Set down every entry again exactly as it stands below.

Given records Start Marker

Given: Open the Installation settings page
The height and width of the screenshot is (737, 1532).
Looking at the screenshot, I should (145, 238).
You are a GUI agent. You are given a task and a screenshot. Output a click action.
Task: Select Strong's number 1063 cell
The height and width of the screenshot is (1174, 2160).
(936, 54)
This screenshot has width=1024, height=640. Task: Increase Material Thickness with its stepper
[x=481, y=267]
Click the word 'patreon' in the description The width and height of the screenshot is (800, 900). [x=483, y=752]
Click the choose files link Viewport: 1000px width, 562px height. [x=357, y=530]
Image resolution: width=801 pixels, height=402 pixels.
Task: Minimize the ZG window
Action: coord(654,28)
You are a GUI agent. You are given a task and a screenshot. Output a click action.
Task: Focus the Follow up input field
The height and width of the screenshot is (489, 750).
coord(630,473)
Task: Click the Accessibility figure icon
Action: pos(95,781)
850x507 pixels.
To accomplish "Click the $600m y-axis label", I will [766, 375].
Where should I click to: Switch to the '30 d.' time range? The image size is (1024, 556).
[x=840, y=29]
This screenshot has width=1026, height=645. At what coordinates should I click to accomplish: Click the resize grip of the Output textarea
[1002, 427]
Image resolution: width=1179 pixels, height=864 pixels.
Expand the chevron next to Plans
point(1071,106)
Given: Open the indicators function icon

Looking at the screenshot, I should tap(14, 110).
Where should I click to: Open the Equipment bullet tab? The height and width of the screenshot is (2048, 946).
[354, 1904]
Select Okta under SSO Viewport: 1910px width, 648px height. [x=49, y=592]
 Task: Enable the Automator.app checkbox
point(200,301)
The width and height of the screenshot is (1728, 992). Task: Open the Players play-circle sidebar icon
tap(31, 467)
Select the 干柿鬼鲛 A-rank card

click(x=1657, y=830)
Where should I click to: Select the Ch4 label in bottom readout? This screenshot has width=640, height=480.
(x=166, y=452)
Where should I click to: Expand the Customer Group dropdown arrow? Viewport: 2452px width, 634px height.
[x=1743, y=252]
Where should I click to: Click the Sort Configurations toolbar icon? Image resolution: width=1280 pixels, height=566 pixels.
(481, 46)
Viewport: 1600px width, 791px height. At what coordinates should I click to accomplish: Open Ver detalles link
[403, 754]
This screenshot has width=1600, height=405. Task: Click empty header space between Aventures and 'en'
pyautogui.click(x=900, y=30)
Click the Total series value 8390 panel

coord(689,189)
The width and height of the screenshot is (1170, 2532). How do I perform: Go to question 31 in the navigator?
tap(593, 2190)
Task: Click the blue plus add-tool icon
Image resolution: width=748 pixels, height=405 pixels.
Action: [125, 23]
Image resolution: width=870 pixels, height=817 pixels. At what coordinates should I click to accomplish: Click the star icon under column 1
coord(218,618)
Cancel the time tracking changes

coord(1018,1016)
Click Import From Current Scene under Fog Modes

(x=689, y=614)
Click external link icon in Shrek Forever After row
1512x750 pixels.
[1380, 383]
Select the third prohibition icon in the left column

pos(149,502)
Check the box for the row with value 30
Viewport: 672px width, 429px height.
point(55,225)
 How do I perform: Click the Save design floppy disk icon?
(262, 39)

Given records End Marker

### Written solution
Given: Open the Installation settings page
The height and width of the screenshot is (737, 1532).
Looking at the screenshot, I should (145, 238).
You are a GUI agent. You are given a task and a screenshot. Output a click action.
Task: Select Strong's number 1063 cell
The height and width of the screenshot is (1174, 2160).
(936, 54)
This screenshot has width=1024, height=640. Task: Increase Material Thickness with its stepper
[x=481, y=267]
Click the word 'patreon' in the description The width and height of the screenshot is (800, 900). [x=483, y=752]
Click the choose files link Viewport: 1000px width, 562px height. [x=357, y=530]
Image resolution: width=801 pixels, height=402 pixels.
Task: Minimize the ZG window
Action: coord(654,28)
You are a GUI agent. You are given a task and a screenshot. Output a click action.
Task: Focus the Follow up input field
The height and width of the screenshot is (489, 750).
coord(630,473)
Task: Click the Accessibility figure icon
Action: pos(95,781)
850x507 pixels.
To accomplish "Click the $600m y-axis label", I will [766, 375].
Where should I click to: Switch to the '30 d.' time range? The image size is (1024, 556).
[x=840, y=29]
This screenshot has width=1026, height=645. At what coordinates should I click to accomplish: Click the resize grip of the Output textarea
[1002, 427]
Image resolution: width=1179 pixels, height=864 pixels.
Expand the chevron next to Plans
point(1071,106)
Given: Open the indicators function icon

Looking at the screenshot, I should tap(14, 110).
Where should I click to: Open the Equipment bullet tab? The height and width of the screenshot is (2048, 946).
[354, 1904]
Select Okta under SSO Viewport: 1910px width, 648px height. [x=49, y=592]
 Task: Enable the Automator.app checkbox
point(200,301)
The width and height of the screenshot is (1728, 992). Task: Open the Players play-circle sidebar icon
tap(31, 467)
Select the 干柿鬼鲛 A-rank card

click(x=1657, y=830)
Where should I click to: Select the Ch4 label in bottom readout? This screenshot has width=640, height=480.
(x=166, y=452)
Where should I click to: Expand the Customer Group dropdown arrow? Viewport: 2452px width, 634px height.
[x=1743, y=252]
Where should I click to: Click the Sort Configurations toolbar icon? Image resolution: width=1280 pixels, height=566 pixels.
(481, 46)
Viewport: 1600px width, 791px height. At what coordinates should I click to accomplish: Open Ver detalles link
[403, 754]
This screenshot has width=1600, height=405. Task: Click empty header space between Aventures and 'en'
pyautogui.click(x=900, y=30)
Click the Total series value 8390 panel

coord(689,189)
The width and height of the screenshot is (1170, 2532). How do I perform: Go to question 31 in the navigator?
tap(593, 2190)
Task: Click the blue plus add-tool icon
Image resolution: width=748 pixels, height=405 pixels.
Action: [125, 23]
Image resolution: width=870 pixels, height=817 pixels. At what coordinates should I click to accomplish: Click the star icon under column 1
coord(218,618)
Cancel the time tracking changes

coord(1018,1016)
Click Import From Current Scene under Fog Modes

(x=689, y=614)
Click external link icon in Shrek Forever After row
1512x750 pixels.
[1380, 383]
Select the third prohibition icon in the left column

pos(149,502)
Check the box for the row with value 30
Viewport: 672px width, 429px height.
point(55,225)
 How do I perform: Click the Save design floppy disk icon?
(262, 39)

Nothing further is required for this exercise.